**What you need to do:**
Edit the records from the line with "Follow the travel" to the line with "The image size is (1222, 582)." so that "Published" becomes "Draft", keeping everything else unchanged, and give back only those lines.

(Item-finding records)
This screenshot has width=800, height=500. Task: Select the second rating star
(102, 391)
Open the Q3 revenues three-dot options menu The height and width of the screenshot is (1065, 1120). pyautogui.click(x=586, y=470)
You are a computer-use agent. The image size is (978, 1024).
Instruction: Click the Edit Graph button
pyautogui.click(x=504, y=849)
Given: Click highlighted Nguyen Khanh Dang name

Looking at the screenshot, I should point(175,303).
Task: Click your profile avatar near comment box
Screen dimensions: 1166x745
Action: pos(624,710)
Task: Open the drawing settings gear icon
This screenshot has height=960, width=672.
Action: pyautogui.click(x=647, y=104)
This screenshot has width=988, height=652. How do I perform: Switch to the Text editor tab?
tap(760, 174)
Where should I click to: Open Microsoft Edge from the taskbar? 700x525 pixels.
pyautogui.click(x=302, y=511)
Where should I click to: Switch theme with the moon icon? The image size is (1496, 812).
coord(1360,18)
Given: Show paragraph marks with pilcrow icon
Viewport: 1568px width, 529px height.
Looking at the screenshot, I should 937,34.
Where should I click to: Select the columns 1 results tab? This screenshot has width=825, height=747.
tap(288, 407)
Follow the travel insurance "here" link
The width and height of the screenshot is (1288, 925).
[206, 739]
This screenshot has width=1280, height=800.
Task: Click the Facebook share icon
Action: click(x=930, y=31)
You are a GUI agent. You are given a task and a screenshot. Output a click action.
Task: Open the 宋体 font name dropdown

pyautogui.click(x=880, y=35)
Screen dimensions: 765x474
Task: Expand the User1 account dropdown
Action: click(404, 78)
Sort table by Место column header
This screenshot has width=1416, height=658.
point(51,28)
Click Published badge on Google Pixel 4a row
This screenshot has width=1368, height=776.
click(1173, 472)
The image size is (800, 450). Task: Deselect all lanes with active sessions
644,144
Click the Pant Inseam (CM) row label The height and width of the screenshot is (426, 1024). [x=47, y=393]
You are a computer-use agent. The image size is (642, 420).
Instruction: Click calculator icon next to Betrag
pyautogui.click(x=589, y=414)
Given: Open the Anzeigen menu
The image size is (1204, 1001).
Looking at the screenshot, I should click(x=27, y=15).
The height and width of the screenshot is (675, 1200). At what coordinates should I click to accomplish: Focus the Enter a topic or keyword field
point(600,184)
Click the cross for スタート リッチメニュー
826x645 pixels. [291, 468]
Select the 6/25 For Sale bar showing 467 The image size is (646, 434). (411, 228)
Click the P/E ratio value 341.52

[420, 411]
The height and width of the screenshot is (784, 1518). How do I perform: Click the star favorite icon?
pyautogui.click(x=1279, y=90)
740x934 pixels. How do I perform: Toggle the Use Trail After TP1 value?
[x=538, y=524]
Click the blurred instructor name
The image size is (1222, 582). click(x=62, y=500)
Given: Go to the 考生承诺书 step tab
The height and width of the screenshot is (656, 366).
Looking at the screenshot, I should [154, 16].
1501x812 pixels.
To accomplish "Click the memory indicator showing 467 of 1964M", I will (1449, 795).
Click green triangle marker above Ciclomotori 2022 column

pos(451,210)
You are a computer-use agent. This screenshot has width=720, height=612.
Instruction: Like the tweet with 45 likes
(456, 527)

**Final result:**
Follow the travel insurance "here" link
The width and height of the screenshot is (1288, 925).
[206, 739]
This screenshot has width=1280, height=800.
Task: Click the Facebook share icon
Action: click(x=930, y=31)
You are a GUI agent. You are given a task and a screenshot. Output a click action.
Task: Open the 宋体 font name dropdown

pyautogui.click(x=880, y=35)
Screen dimensions: 765x474
Task: Expand the User1 account dropdown
Action: click(404, 78)
Sort table by Место column header
This screenshot has width=1416, height=658.
point(51,28)
Click Draft badge on Google Pixel 4a row
This screenshot has width=1368, height=776.
click(1173, 472)
The image size is (800, 450). Task: Deselect all lanes with active sessions
644,144
Click the Pant Inseam (CM) row label The height and width of the screenshot is (426, 1024). [x=47, y=393]
You are a computer-use agent. The image size is (642, 420).
Instruction: Click calculator icon next to Betrag
pyautogui.click(x=589, y=414)
Given: Open the Anzeigen menu
The image size is (1204, 1001).
Looking at the screenshot, I should click(x=27, y=15).
The height and width of the screenshot is (675, 1200). At what coordinates should I click to accomplish: Focus the Enter a topic or keyword field
point(600,184)
Click the cross for スタート リッチメニュー
826x645 pixels. [291, 468]
Select the 6/25 For Sale bar showing 467 The image size is (646, 434). (411, 228)
Click the P/E ratio value 341.52

[420, 411]
The height and width of the screenshot is (784, 1518). How do I perform: Click the star favorite icon?
pyautogui.click(x=1279, y=90)
740x934 pixels. How do I perform: Toggle the Use Trail After TP1 value?
[x=538, y=524]
Click the blurred instructor name
The image size is (1222, 582). click(x=62, y=500)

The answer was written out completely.